American objectives differ with each army. In Indonesia, the United States will do what is acceptable in helping to stabilize a nation wracked with problems. A possible friend will be a retired general, Susilo Bambang Yudhoyono, who attended the U.S. Army's Command and General Staff College at Fort Leavenworth, Kan., 10 years ago.

Yudhoyono is the senior minister coordinating security policies, including foreign affairs and defense, and is considered to be a leader in reforming the TNI. His public statements appear to reflect his education at Fort Leavenworth, making him an example of what the United States is trying to achieve in educating foreign officers.

The mission of the United States with an ally such as South Korea is to help deter a North Korean attack or, if it comes, to help crush it.
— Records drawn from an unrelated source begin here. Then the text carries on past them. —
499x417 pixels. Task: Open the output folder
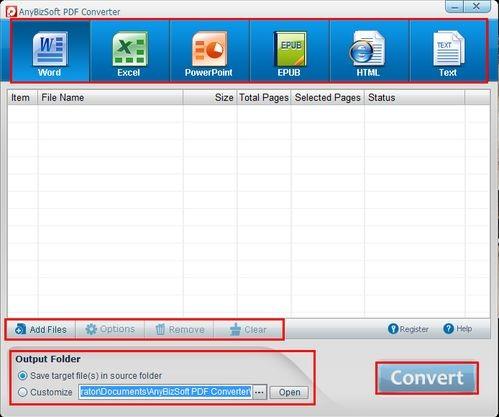point(289,392)
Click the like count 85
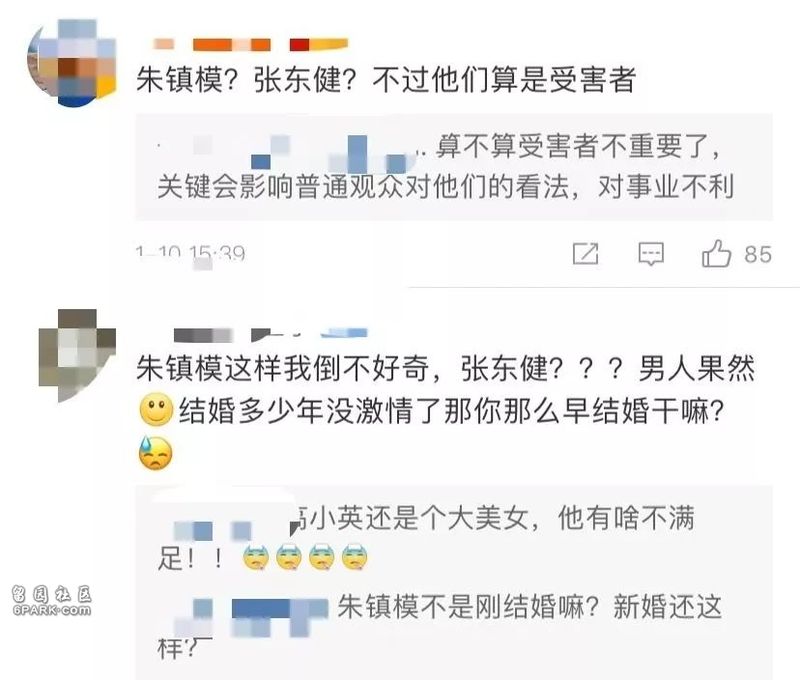 758,255
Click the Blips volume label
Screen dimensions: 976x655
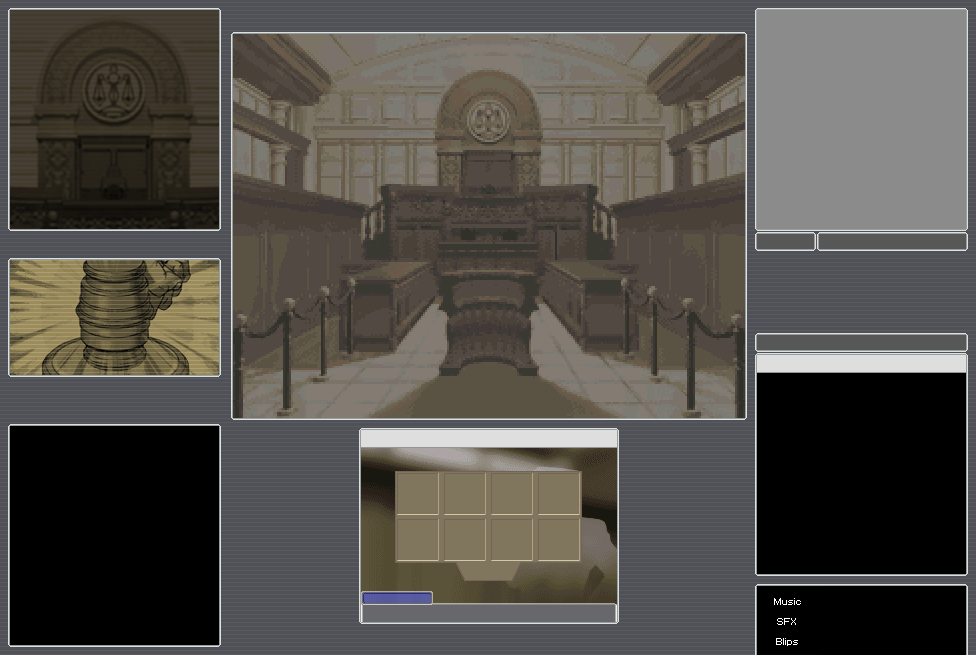pos(787,642)
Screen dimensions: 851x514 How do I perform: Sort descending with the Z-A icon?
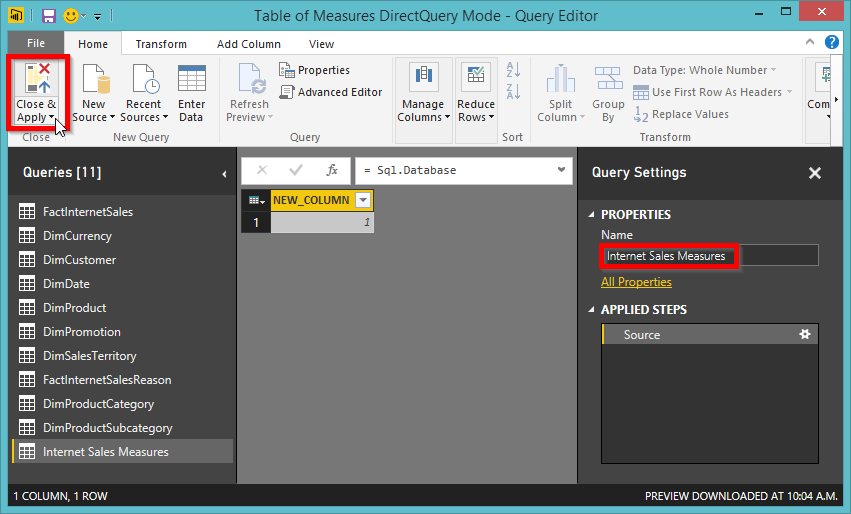(513, 91)
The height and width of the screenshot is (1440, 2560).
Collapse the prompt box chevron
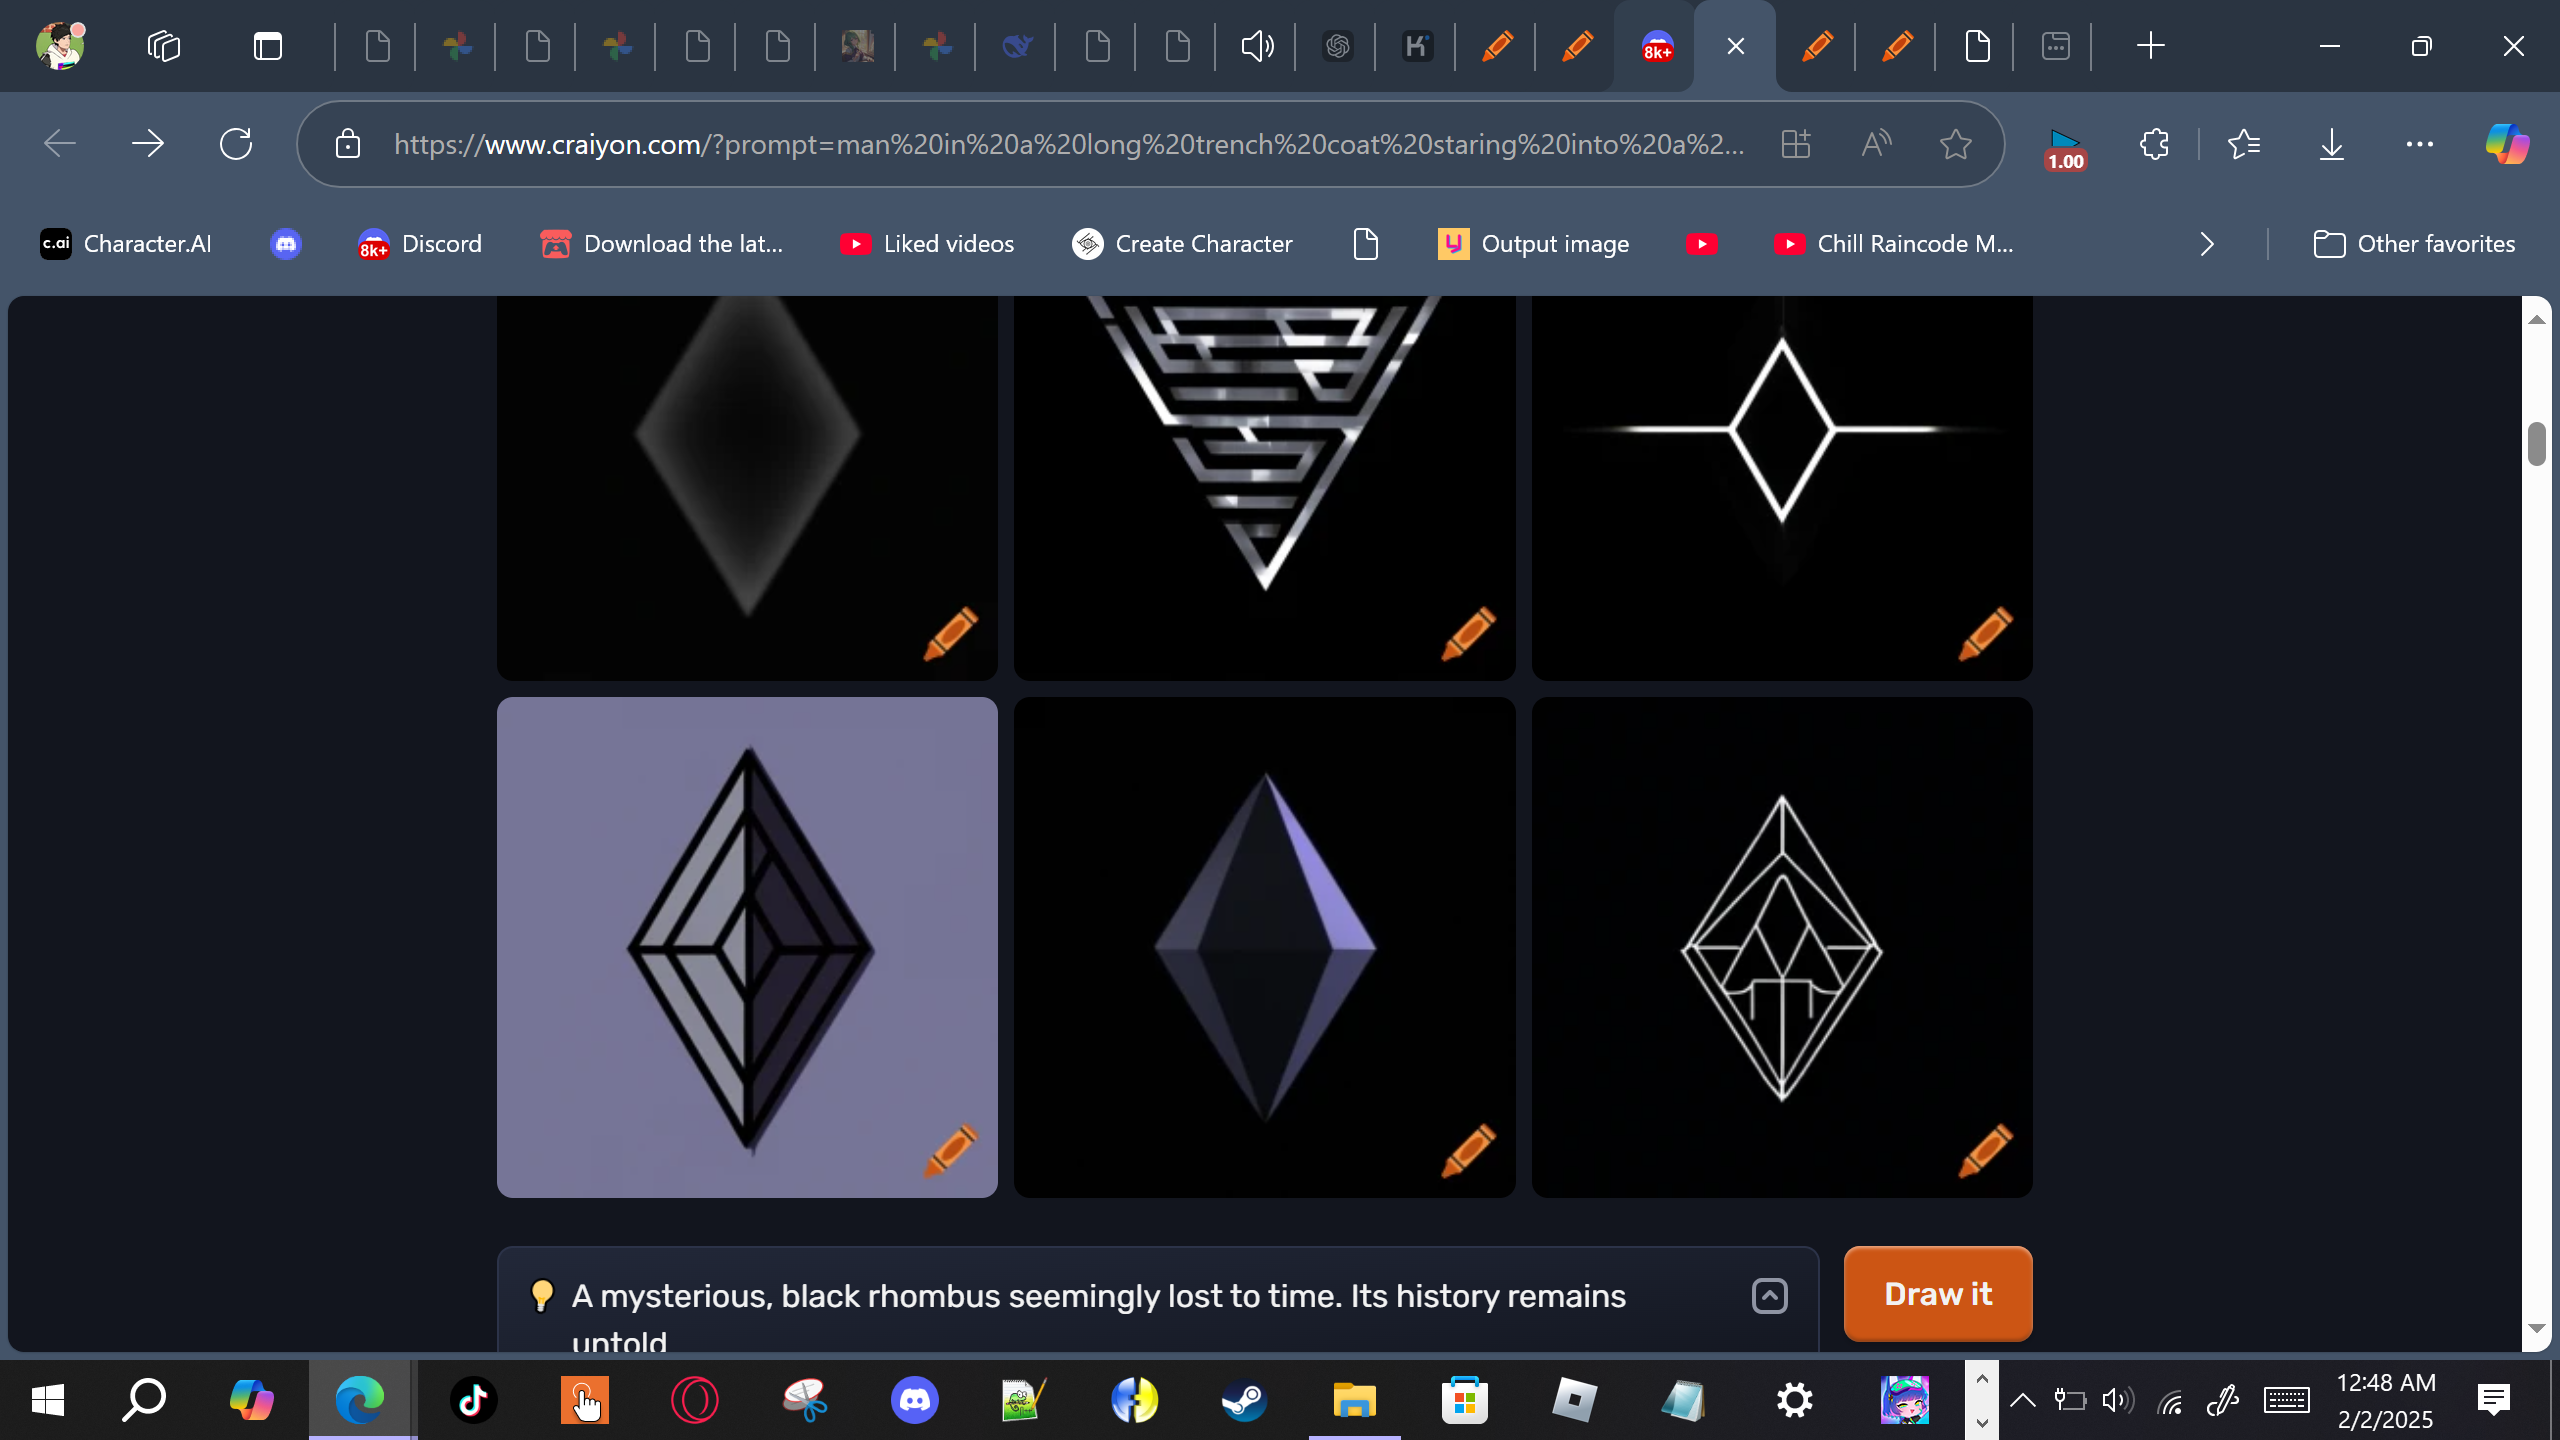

With a potential adversary such as China, the primary objective is to educate Chinese leaders on U.S. military capabilities and intentions so that they do not miscalculate.

Even with the differences, however, the connecting thread is to prevent hostilities. About 25 years ago, during a rare exchange between North Koreans and South Koreans, a retired South Korean general watched as his North Korean guests partook of a lavish reception in the Kyongbok Pavilion.

In a darkened corner, he marveled that, having fought the North Koreans for three years in the Korean War, he never thought he would one day be entertaining them in Seoul. He was quiet for a minute, then sighed: "Well, I guess it's better than bullets."




Richard Halloran is editorial director of the Star-Bulletin.